START Exercise materials

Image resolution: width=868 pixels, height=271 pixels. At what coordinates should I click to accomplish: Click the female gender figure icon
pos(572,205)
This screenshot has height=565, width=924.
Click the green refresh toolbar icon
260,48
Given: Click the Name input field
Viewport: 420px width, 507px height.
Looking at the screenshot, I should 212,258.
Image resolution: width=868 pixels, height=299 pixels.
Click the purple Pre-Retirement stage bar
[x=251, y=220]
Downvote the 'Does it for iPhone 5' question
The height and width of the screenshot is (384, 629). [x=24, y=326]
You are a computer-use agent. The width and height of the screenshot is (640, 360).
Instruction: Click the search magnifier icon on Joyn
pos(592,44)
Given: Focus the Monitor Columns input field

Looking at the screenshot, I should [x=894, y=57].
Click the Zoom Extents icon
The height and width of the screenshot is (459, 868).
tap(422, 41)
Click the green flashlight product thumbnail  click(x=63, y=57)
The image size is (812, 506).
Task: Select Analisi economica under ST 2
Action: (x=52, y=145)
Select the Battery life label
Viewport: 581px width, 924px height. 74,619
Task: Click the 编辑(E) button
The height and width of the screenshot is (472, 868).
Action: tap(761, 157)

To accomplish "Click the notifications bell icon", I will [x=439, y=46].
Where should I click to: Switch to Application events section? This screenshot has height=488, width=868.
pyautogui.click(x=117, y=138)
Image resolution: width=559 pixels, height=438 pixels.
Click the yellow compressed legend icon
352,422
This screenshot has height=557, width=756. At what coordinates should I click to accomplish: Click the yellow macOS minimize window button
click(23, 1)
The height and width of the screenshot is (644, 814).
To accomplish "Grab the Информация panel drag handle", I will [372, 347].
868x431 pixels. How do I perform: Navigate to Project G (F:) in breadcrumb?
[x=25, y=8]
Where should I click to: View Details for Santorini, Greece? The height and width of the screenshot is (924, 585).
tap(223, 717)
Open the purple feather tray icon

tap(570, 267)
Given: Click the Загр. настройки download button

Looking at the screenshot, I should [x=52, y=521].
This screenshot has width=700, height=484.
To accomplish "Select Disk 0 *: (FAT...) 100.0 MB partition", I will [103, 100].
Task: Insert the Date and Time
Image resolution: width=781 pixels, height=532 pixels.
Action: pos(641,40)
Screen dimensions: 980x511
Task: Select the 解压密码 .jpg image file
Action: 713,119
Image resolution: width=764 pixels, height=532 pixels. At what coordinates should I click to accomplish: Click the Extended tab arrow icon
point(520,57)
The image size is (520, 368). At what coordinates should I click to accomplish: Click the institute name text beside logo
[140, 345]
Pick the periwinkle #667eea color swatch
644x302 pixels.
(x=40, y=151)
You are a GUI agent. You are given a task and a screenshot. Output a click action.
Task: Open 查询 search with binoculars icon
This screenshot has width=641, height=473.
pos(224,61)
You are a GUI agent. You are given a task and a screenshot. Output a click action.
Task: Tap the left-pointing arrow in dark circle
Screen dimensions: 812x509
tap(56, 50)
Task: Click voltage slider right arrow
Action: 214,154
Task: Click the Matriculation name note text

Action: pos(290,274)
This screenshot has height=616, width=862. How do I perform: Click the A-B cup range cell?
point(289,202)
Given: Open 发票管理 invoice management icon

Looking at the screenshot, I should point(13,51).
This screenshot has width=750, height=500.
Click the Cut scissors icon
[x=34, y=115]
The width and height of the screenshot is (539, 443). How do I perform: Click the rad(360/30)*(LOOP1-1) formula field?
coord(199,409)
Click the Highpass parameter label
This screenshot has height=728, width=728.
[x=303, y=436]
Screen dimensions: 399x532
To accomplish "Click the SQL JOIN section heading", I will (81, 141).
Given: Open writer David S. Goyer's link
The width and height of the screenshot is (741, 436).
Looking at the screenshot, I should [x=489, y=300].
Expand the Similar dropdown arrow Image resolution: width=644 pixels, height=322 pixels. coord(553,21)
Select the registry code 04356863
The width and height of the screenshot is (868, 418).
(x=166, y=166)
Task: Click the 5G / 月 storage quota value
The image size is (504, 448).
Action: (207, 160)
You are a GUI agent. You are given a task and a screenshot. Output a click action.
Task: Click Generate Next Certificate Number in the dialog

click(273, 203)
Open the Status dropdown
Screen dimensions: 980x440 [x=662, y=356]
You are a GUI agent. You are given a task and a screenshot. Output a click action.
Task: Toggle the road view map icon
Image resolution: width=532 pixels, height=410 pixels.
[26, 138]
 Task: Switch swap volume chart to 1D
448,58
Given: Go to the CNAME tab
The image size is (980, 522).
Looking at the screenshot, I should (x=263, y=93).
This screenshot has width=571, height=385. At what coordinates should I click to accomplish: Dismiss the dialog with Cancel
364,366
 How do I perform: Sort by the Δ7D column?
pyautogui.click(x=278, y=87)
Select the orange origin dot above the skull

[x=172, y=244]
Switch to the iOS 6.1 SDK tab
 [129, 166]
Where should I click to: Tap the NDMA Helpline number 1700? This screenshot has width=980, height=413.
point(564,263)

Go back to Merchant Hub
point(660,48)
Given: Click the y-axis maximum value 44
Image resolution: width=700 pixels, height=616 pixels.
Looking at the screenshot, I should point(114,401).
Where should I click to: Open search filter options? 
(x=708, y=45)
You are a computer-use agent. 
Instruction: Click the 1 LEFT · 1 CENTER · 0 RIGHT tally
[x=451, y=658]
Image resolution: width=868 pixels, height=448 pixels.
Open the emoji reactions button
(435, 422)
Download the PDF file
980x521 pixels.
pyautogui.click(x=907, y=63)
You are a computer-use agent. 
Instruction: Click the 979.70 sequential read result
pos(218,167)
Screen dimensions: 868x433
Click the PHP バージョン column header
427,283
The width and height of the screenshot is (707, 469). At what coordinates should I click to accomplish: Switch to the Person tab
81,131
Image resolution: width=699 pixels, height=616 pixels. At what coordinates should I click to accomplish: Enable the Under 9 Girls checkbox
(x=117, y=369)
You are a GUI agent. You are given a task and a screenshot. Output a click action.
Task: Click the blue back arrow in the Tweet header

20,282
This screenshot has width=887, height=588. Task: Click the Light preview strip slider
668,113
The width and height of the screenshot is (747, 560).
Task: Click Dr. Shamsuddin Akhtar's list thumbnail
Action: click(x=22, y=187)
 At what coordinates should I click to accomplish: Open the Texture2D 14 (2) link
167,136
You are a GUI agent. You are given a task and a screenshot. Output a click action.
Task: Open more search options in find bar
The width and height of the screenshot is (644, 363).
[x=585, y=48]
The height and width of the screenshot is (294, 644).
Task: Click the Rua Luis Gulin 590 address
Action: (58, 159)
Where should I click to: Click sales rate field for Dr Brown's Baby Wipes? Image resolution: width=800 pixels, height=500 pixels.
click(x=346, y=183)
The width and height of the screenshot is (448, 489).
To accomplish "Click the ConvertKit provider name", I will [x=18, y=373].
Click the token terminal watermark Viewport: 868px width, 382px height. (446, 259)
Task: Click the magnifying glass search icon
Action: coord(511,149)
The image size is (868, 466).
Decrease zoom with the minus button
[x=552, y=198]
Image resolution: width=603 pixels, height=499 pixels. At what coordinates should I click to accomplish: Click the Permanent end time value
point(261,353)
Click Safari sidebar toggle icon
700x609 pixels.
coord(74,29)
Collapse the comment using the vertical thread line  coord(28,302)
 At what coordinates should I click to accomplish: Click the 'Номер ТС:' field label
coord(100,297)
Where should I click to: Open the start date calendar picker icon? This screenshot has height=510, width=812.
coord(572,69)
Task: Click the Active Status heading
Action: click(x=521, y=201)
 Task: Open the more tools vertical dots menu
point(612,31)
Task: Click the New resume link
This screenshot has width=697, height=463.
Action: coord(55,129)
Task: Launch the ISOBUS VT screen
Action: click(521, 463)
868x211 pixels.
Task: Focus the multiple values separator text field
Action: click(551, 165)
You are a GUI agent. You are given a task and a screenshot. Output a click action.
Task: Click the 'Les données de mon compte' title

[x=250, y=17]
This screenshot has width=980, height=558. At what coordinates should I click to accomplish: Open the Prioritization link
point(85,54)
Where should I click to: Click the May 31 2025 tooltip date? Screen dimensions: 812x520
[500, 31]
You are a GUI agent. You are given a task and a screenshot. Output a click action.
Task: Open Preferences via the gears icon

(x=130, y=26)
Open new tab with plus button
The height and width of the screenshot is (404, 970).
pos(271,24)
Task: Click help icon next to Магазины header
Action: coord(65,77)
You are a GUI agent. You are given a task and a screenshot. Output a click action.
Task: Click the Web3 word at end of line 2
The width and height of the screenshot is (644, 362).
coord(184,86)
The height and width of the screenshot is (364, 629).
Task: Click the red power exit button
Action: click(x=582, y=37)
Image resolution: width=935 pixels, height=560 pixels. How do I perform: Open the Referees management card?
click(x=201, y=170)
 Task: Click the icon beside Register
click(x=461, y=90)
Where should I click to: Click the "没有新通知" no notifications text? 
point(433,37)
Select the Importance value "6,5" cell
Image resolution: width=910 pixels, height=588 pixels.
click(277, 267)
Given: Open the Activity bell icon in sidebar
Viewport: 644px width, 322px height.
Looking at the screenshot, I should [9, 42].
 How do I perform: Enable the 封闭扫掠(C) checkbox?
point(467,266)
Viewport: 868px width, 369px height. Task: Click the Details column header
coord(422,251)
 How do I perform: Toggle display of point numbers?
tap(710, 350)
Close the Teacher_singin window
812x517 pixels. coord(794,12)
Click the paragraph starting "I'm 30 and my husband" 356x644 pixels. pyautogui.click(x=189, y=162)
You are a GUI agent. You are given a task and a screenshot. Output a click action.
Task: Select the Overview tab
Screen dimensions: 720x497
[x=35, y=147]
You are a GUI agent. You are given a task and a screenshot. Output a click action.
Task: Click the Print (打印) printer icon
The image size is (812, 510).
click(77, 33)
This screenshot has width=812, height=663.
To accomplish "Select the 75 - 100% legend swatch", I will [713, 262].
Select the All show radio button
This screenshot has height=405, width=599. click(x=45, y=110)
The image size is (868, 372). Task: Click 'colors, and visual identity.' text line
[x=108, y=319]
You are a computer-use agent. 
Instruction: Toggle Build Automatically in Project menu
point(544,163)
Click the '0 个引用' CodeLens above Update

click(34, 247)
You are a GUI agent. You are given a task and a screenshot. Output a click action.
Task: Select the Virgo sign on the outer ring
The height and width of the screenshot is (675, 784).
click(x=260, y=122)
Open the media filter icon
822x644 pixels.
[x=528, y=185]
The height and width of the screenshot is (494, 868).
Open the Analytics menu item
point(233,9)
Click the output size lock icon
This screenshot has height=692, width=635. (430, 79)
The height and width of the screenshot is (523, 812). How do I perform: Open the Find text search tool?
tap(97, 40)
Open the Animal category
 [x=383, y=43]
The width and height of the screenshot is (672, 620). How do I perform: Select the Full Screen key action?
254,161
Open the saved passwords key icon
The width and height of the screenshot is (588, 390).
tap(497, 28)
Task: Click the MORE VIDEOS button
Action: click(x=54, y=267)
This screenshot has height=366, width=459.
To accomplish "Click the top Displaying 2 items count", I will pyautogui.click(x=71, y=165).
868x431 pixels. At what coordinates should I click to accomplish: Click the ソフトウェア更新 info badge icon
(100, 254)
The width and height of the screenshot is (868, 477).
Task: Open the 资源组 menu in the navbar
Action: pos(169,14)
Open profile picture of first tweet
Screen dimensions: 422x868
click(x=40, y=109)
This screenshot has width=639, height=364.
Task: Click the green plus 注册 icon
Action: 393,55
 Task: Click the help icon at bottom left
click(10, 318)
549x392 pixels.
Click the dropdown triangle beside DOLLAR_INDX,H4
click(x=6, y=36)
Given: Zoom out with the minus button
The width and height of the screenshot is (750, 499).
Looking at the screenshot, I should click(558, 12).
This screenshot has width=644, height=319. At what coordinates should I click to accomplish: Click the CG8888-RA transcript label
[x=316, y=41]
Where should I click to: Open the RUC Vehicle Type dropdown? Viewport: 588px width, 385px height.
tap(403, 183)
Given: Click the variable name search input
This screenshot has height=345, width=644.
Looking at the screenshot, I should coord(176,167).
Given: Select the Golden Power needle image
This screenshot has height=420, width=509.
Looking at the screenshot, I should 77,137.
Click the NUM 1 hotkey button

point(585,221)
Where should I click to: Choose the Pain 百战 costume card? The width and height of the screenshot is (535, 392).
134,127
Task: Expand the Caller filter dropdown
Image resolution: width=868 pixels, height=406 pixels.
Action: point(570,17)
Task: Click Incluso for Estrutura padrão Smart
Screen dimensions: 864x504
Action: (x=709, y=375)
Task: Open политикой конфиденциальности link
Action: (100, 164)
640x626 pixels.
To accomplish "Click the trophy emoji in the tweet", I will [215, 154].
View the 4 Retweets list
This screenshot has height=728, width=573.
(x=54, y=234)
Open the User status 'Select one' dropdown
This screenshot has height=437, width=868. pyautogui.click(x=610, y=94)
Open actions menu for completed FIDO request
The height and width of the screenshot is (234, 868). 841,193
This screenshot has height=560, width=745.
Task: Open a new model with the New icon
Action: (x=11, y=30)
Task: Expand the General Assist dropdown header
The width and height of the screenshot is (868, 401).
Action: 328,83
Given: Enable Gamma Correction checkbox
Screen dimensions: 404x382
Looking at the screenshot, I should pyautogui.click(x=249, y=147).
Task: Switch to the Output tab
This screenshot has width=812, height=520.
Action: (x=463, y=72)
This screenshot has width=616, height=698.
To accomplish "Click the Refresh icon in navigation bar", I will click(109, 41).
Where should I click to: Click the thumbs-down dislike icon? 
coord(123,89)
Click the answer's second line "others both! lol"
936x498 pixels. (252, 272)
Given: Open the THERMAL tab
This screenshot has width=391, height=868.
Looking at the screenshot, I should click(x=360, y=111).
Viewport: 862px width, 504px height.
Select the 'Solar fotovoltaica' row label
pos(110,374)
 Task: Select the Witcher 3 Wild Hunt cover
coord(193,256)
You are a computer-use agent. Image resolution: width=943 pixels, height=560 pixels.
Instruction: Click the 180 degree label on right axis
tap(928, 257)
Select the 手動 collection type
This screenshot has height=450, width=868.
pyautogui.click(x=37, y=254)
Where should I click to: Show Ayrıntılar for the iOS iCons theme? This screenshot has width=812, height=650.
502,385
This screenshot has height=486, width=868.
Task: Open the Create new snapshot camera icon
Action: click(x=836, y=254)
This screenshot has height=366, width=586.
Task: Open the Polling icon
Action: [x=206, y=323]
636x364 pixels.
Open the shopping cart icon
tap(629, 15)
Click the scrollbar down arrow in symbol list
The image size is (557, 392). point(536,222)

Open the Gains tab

END Exercise materials

What you need to do » In the data above, which lines lie between the line with "Image resolution: width=868 pixels, height=406" and the line with "640x626 pixels.", inclusive? Print those lines exactly and nothing else.

Solution to the exercise »
Image resolution: width=868 pixels, height=406 pixels.
Action: point(570,17)
Task: Click Incluso for Estrutura padrão Smart
Screen dimensions: 864x504
Action: (x=709, y=375)
Task: Open политикой конфиденциальности link
Action: (100, 164)
640x626 pixels.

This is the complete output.